石沈みて木の葉浮く

石は沈みて木の葉浮く

イラスト文章 つれづれ 学生

手遅れってヤツ

【日記】

 「酒を避けなさい」と言われた。

 かかりつけ(精神科)医のおじさんに。のでサケている。おサケを。家の中に1ダース安ワインがあることがそもそも問題だと思ったので、そちらを先に片付けて『アルコールを買わない』ということを己に課している。720mLは一晩で消えるので今月半ばには、我が家から酒類は消えるだろう(友人が置いてった炭酸入りの奴を除き)(アレは何があろうと口にはしない)(僕は炭酸が飲めないため)。

 以下本編。

 

 「全人類皆産まれた時から手遅れなんですよ

 

 という言葉に、救われたことがある。

 今もたまに思い出している。そして思い出す度、牛刀掲げて己が頭に刺そうとしていた私は、『せやんなぁ』と刃を下ろし、着席する。

 それに関して記述する。

 

 高校三年生の頃のある日であった。

> [依頼事項]
**a)** 抜粋の「かかりつけ(精神科)医のおじ」から「(僕は炭酸が飲めないため)。」までを、一字も変えずに書き出してください。
**b)** 「pixels」という語を含む記録の行を、すべて列挙してください。

[対象の位置を示す行]

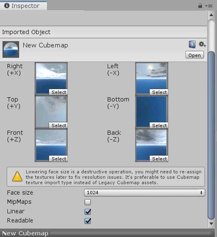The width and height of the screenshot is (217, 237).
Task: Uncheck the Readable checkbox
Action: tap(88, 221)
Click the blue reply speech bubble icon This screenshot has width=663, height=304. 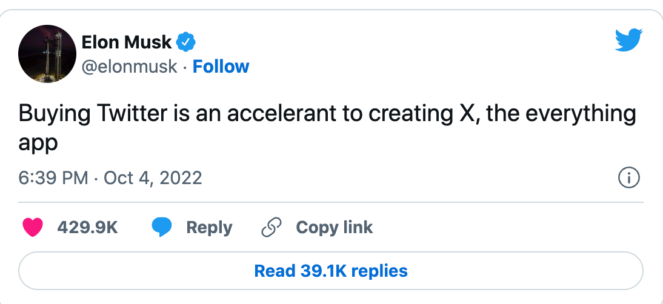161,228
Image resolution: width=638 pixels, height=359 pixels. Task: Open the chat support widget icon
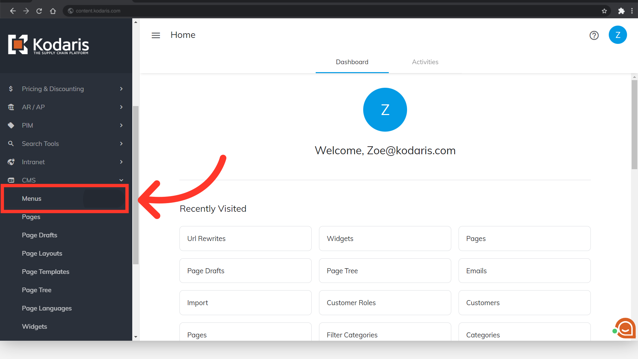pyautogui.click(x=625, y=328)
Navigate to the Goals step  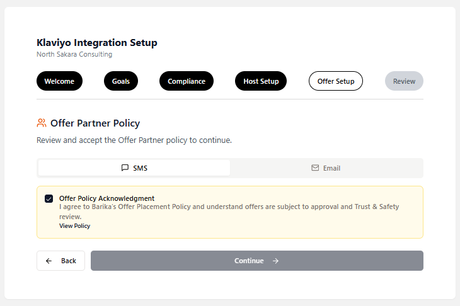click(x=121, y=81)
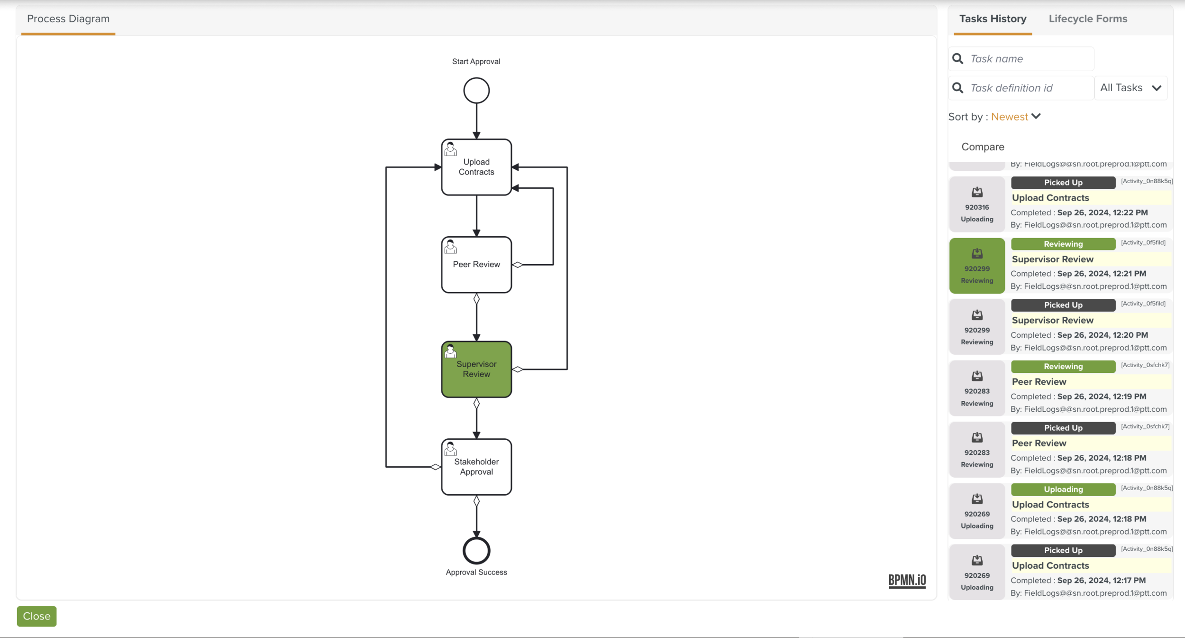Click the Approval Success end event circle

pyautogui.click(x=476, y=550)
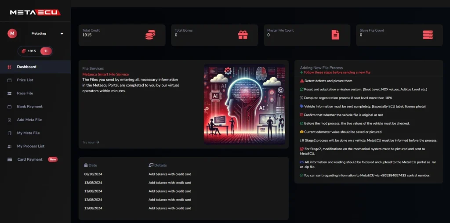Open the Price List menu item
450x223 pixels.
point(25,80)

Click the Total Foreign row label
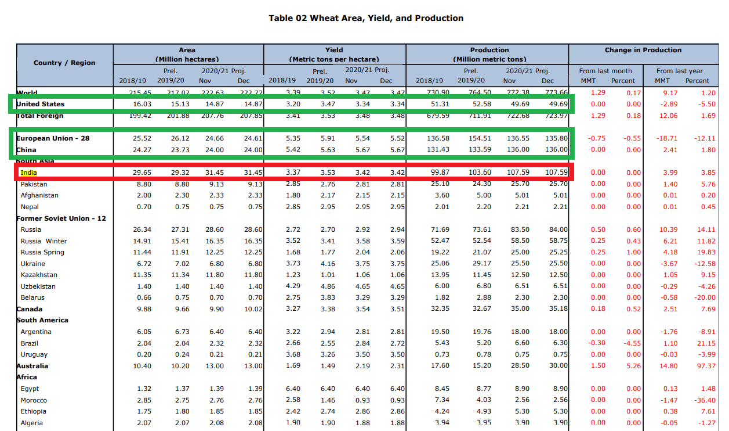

* * *

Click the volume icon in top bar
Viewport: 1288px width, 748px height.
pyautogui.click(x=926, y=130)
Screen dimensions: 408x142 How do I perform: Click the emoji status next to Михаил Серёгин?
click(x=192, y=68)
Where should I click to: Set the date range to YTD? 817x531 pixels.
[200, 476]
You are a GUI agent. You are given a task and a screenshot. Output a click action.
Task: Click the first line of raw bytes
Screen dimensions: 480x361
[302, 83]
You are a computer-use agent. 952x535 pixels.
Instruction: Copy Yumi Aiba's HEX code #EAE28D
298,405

> [課題の解答]
**a)**
かかりつけ(精神科)医のおじさんに。のでサケている。おサケを。家の中に1ダース安ワインがあることがそもそも問題だと思ったので、そちらを先に片付けて『アルコールを買わない』ということを己に課している。720mLは一晩で消えるので今月半ばには、我が家から酒類は消えるだろう(友人が置いてった炭酸入りの奴を除き)(アレは何があろうと口にはしない)(僕は炭酸が飲めないため)。

**b)**
Image resolution: width=638 pixels, height=359 pixels. Task: Open the chat support widget icon
450x223 pixels.
Where should I click to: Set the date range to YTD? 817x531 pixels.
You are a computer-use agent. 952x535 pixels.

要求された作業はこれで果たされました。